Starting a course

My thoughts on starting a new online course.

1. Getting to grips with a new VLE (in this case Moodle) is frustrating. I can’t seem to post to most of the forums and I don’t know why – is it me or is it something to do with how it is set up?

2. I am keen to get ahead of the curve in order to stay on top of everything in terms of the workload. Got intentions maybe but how realistic is it. How many of our students start with the same intentions and then life gets in the way!

3. Writing – I have no problem with reflective writing but I am really rubbish at writing stories (one of the tasks we have been asked to do). And yes I know practice helps but my previous attempts have never been successful. Should we keep trying at things we are not good at or accept our weaknesses and work to our strengths? For me the answer depends on the weakness. I can’t imagine ever needing to be a good story writer so feel less inclined to worry about my skills in this area. However, if it was a skill more pertinent to my work or life then I would be inclined to work on it. I guess this chimes with two of Malcolm Knowles’ assumptions of adult learners – ”

3. Readiness to learn. As a person matures his readiness to learn becomes oriented increasingly to the developmental tasks of his social roles.

4. Orientation to learning. As a person matures his time perspective changes from one of postponed application of knowledge to immediacy of application, and accordingly his orientation toward learning shifts from one of subject-centeredness to one of problem centredness.” Knowles 1984:12

(Knowles, M. et al (1984) Andragogy in Action.

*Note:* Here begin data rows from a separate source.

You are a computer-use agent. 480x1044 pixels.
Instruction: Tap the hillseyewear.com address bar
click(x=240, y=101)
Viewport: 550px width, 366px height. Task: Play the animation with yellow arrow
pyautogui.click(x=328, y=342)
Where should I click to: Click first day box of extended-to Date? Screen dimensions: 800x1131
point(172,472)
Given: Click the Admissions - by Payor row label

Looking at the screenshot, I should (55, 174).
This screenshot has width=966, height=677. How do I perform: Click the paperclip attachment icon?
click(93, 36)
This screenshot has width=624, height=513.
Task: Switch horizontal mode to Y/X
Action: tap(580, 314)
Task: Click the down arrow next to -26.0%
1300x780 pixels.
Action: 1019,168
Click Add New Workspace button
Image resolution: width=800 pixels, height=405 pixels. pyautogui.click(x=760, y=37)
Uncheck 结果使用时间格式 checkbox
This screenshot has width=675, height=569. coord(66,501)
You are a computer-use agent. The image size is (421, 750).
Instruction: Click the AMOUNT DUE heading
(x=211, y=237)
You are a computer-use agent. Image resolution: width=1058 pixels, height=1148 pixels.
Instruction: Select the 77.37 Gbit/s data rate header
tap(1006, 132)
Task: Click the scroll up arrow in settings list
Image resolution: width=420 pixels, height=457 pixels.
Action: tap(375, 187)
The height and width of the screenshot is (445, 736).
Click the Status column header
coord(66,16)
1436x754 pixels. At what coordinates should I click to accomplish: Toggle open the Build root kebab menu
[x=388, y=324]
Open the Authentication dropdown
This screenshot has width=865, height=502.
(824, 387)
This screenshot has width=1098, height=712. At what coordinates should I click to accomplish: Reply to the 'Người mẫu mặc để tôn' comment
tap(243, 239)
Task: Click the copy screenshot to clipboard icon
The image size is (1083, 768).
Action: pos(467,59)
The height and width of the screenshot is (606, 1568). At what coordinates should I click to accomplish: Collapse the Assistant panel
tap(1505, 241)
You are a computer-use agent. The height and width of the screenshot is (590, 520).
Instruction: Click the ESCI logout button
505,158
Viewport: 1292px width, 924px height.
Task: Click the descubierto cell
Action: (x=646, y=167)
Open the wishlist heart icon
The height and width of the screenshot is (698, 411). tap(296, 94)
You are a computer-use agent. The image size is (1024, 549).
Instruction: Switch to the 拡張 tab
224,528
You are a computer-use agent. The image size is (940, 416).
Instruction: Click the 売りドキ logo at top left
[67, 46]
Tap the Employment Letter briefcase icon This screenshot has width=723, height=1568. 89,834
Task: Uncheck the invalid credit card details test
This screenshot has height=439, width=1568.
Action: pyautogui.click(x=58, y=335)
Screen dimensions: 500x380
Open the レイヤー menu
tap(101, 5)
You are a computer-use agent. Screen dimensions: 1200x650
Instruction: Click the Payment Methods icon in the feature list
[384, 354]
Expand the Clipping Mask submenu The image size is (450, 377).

Applying modern principles of adult education, San Francisco: Jossey Bass.)

4. I am also considering myself as a learner in formal settings. I enjoy reflecting and learning from my experiences and life in general. As someone who teaches, I always find it difficult to transition to the role of student / participant. My comments  are always along the lines of, “I wouldn’t have done it this way”, although I do of course appreciate that there are many valid and useful ways of teaching the same thing. However, it is difficult to escape the being in that ‘meta’ role of not just learning the material presented but also evaluating the teaching that is occurring. Occupational hazard I guess and at least it shows the ingrained habit in my own practice to evaluate everything I do and to reflect on it.